Sans moments prolongés d’adoration, de rencontre priante avec la Parole, de dialogue sincère avec le
Seigneur, les tâches se vident facilement de sens, nous nous affaiblissons à cause de la fatigue et des difficultés, et la ferveur s’éteint. L’Église ne peut vivre sans le poumon de la prière, et je me réjouis que se multiplient dans toutes les institutions ecclésiales les groupes de prière, d’intercession, de lecture priante de la Parole, d’adoration perpétuelle de l’Eucharistie. En même temps, on doit repousser toute tentation d’une spiritualité intimiste et individualiste, qui s’harmoniserait mal avec les exigences de la charité pas plus qu’avec la logique de l’Incarnation. Il y a un risque que certains moments d’oraison se transforment en excuses pour ne pas se livrer à la mission, parce que la privatisation du style de vie peut porter les chrétiens à se réfugier en des fausses spiritualités » (Pape François, « La joie de l’Évangile » n. 262).

3. Une vie cohérente

La troisième démarche que le Seigneur attend du disciple-missionnaire consiste à observer les commandements : « Apprenez-leur à observer tout ce que je vous ai commandé ». C’est la dimension éthique de notre vie, dans les choix que nous faisons, dans la façon de nous situer dans notre société, par rapport à la paix, à la justice, à la fraternité, à la conception de la vie, à la charité. Nos choix éthiques qui trouvent leurs sources dans l’ Évangile sont déjà une activité missionnaire dont notre monde à besoin.

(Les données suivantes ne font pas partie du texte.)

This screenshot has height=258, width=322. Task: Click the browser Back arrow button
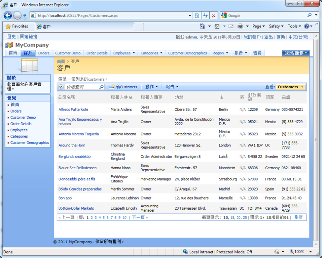[8, 15]

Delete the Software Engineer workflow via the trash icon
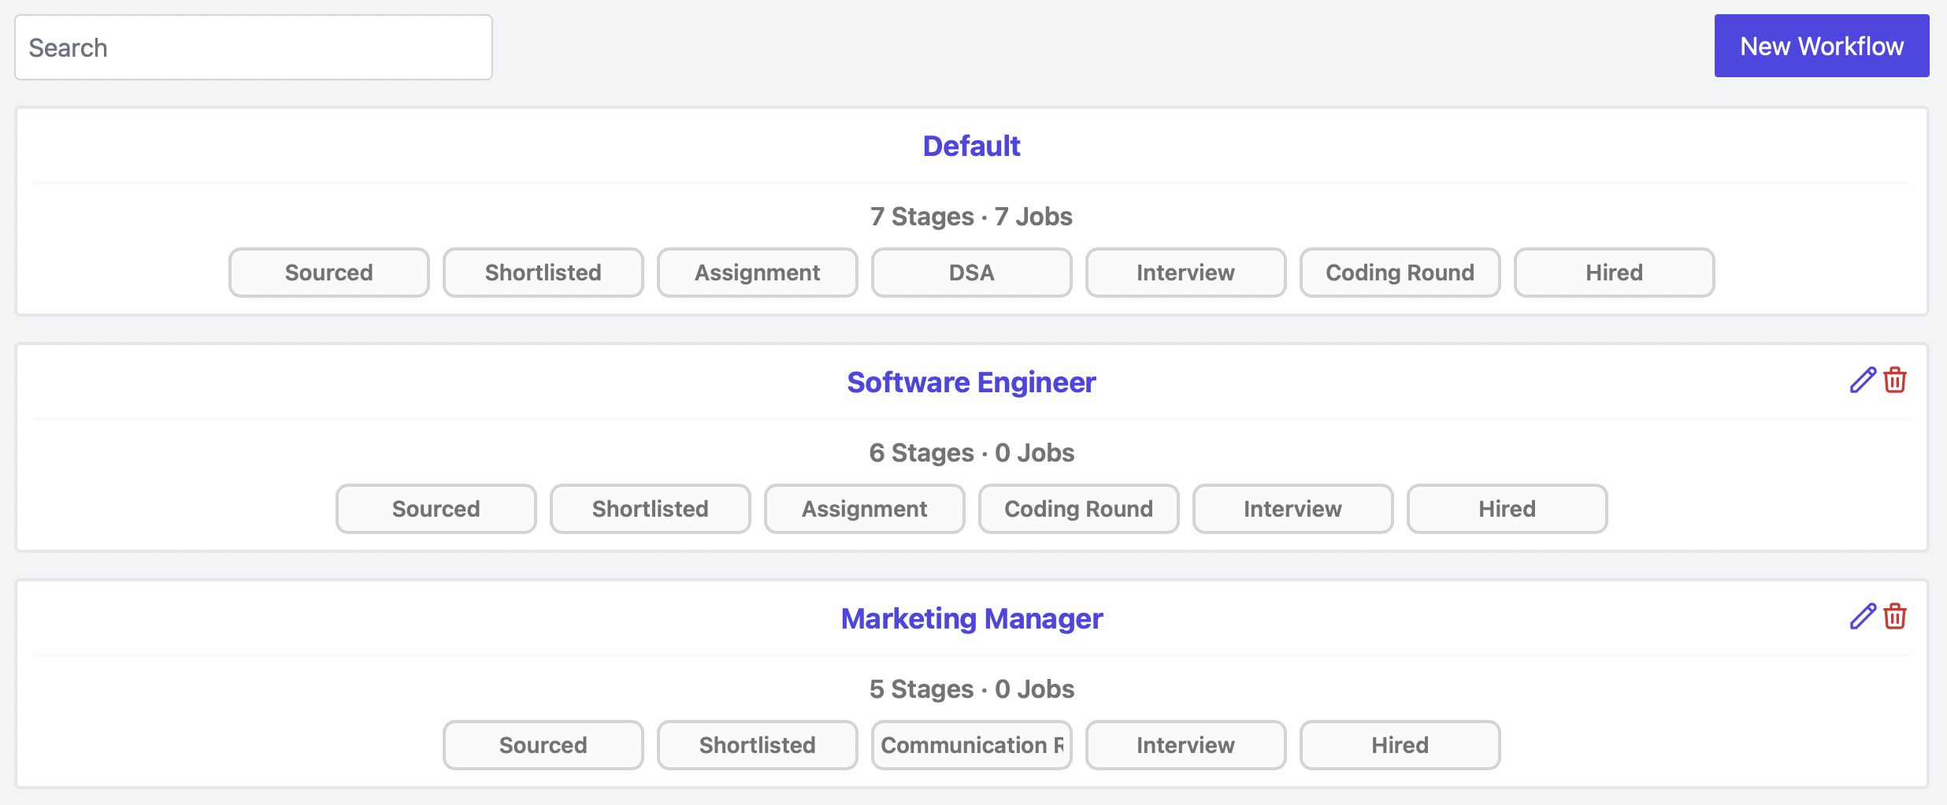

« Nous savons que l’évangélisation ne serait pas complète si elle ne tenait pas compte des rapports concrets et permanents qui existent entre l’Évangile et la vie, personnelle, sociale, de l’homme. » (Pape Paul VI, “L’annonce de l’ Évangile” n. 29)

Il ne suffit pas de faire l’expérience de Dieu, de se sentir proche de Lui, de sentir sa présence salvatrice et d’être en Lui. La Foi demande que nous suivions tous les commandements que Jésus nous a donnés et, en même temps, que nous la transmettions aux autres. Le Seigneur ne nous a pas seulement enseigné le Dieu miséricordieux que nous prions en toute confiance et avec qui nous nous sentons en sécurité, il nous a constitués en Église et il a donné à son Église l’assistance de l’Esprit-Saint. Et c’est par et dans l’enseignement de l’Eglise que le Seigneur, aujourd’hui, nous invite à rendre notre vie conforme à la Parole de Jésus, et à témoigner ainsi pour son message, qui prête à l’homme des possibilités nouvelles.

Le Pape François nous invite à porter la Bonne Nouvelle vers les « périphéries existentielles » et la  première « périphérie » se situe dans notre propre vie. Il y a encore des zones de notre pensée personnelle, de notre affectivité, de notre agir, de notre esprit, de notre volonté qui n’ont pas été éclairées par la lumière de l’ Évangile. Il y a des zones de notre maternité, ou paternité, de notre ministère de prêtre, de notre vie consacrée, de notre vie d’étudiant, de notre engagement professionnel, d’hospitalier… qui n’ont pas été touchées par la grâce de la Bonne Nouvelle. Puisse chacun d’entre nous être le premier missionnaire de sa propre vie !

« Priez Dieu pour la conversion des pécheurs », cette invitation de la Dame, Bernadette l’assumera  comme une mission, peut-être comme la mission par excellence de toute sa vie : «Sainte-Marie, priez pour moi, pauvre pécheresse !»

Elle prie pour elle-même, elle prie pour les autres…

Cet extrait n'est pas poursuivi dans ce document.